**Data listing:**

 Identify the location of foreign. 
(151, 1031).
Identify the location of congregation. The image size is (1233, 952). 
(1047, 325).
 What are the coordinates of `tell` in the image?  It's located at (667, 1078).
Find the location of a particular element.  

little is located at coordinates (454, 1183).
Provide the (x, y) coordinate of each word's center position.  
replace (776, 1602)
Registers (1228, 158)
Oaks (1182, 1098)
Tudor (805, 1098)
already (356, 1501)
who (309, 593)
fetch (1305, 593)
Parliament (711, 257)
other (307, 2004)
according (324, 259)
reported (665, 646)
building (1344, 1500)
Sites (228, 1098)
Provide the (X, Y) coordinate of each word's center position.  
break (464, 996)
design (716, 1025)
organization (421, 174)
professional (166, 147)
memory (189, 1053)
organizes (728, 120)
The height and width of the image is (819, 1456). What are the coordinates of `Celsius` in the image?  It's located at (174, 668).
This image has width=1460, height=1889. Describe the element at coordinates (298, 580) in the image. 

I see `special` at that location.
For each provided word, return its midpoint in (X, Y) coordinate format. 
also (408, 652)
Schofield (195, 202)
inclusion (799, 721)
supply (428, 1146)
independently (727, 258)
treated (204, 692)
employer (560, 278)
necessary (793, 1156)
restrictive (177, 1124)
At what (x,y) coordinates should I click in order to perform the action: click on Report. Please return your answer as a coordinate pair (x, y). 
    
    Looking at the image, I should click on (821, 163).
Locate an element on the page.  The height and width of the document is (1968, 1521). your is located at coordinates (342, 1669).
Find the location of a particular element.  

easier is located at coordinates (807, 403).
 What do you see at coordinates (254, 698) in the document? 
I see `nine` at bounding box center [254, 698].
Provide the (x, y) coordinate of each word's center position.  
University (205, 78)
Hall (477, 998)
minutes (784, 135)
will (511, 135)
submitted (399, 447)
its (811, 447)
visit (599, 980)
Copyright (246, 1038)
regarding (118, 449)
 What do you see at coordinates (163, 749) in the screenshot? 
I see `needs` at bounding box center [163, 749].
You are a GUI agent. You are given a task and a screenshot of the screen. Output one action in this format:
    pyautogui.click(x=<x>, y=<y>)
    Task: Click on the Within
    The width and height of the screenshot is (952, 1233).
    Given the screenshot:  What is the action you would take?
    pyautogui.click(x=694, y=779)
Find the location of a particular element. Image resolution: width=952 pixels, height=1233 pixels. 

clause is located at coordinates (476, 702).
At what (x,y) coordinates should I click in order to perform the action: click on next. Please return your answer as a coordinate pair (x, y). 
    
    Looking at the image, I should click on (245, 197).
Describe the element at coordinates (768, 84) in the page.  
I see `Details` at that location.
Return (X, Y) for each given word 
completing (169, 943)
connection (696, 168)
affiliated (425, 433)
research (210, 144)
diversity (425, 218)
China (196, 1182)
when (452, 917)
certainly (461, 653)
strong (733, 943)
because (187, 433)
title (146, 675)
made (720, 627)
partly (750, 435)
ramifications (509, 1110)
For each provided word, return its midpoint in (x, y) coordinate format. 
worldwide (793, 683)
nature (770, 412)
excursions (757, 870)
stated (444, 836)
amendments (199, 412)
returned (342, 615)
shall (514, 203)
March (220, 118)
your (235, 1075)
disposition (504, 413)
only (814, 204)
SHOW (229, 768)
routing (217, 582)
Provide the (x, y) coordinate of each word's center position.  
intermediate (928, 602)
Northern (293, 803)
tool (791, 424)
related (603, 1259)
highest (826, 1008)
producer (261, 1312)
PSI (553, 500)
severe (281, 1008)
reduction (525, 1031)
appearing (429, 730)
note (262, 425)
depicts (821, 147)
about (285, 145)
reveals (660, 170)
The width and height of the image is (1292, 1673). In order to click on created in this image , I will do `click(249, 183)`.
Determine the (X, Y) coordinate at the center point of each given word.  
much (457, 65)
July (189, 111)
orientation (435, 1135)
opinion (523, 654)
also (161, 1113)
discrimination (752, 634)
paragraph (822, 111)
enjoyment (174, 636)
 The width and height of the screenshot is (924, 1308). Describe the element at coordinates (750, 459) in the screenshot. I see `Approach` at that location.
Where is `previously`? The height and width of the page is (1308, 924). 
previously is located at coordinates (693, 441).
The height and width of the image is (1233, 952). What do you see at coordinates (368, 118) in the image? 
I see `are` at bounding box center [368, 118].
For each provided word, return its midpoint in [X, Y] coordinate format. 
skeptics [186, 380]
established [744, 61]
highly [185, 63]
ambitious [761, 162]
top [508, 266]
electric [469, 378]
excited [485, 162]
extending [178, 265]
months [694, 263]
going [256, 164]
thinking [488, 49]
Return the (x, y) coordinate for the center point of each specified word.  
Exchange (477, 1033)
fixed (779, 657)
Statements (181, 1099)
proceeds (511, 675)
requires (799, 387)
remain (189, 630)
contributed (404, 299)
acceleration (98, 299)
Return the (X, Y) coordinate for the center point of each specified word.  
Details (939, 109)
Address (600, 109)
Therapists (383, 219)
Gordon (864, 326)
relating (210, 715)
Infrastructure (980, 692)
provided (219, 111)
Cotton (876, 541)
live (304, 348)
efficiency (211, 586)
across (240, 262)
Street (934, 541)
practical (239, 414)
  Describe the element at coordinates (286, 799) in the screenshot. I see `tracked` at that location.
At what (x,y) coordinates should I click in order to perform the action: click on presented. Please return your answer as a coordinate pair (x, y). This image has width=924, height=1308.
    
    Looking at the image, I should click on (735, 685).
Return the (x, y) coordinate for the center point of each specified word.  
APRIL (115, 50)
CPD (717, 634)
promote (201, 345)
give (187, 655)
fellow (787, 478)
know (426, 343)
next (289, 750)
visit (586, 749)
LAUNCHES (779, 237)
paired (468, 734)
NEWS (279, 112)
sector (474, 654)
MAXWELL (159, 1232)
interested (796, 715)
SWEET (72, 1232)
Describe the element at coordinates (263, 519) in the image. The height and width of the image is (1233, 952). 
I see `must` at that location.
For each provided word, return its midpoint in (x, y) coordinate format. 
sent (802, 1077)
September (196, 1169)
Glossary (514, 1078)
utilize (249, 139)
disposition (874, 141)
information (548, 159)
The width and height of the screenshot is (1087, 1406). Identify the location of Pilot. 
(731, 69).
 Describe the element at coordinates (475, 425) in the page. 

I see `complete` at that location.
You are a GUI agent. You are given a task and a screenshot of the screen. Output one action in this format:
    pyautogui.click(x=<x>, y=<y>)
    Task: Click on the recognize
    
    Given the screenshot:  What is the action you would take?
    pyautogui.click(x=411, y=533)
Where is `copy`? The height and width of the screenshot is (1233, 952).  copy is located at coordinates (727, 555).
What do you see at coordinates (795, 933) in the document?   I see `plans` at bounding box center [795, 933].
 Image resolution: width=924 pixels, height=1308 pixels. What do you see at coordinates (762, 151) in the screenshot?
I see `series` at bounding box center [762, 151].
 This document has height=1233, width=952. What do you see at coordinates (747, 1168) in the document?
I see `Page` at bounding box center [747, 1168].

**Goal:** Beginning at the line that contains "The width and height of the screenshot is (1087, 1406)." and continuing through the end of the material, rewrite those lines with "Describe" changed to "Explain". Leave everything else unchanged.

**Result:**
The width and height of the screenshot is (1087, 1406). Identify the location of Pilot. 
(731, 69).
 Explain the element at coordinates (475, 425) in the page. 

I see `complete` at that location.
You are a GUI agent. You are given a task and a screenshot of the screen. Output one action in this format:
    pyautogui.click(x=<x>, y=<y>)
    Task: Click on the recognize
    
    Given the screenshot:  What is the action you would take?
    pyautogui.click(x=411, y=533)
Where is `copy`? The height and width of the screenshot is (1233, 952).  copy is located at coordinates (727, 555).
What do you see at coordinates (795, 933) in the document?   I see `plans` at bounding box center [795, 933].
 Image resolution: width=924 pixels, height=1308 pixels. What do you see at coordinates (762, 151) in the screenshot?
I see `series` at bounding box center [762, 151].
 This document has height=1233, width=952. What do you see at coordinates (747, 1168) in the document?
I see `Page` at bounding box center [747, 1168].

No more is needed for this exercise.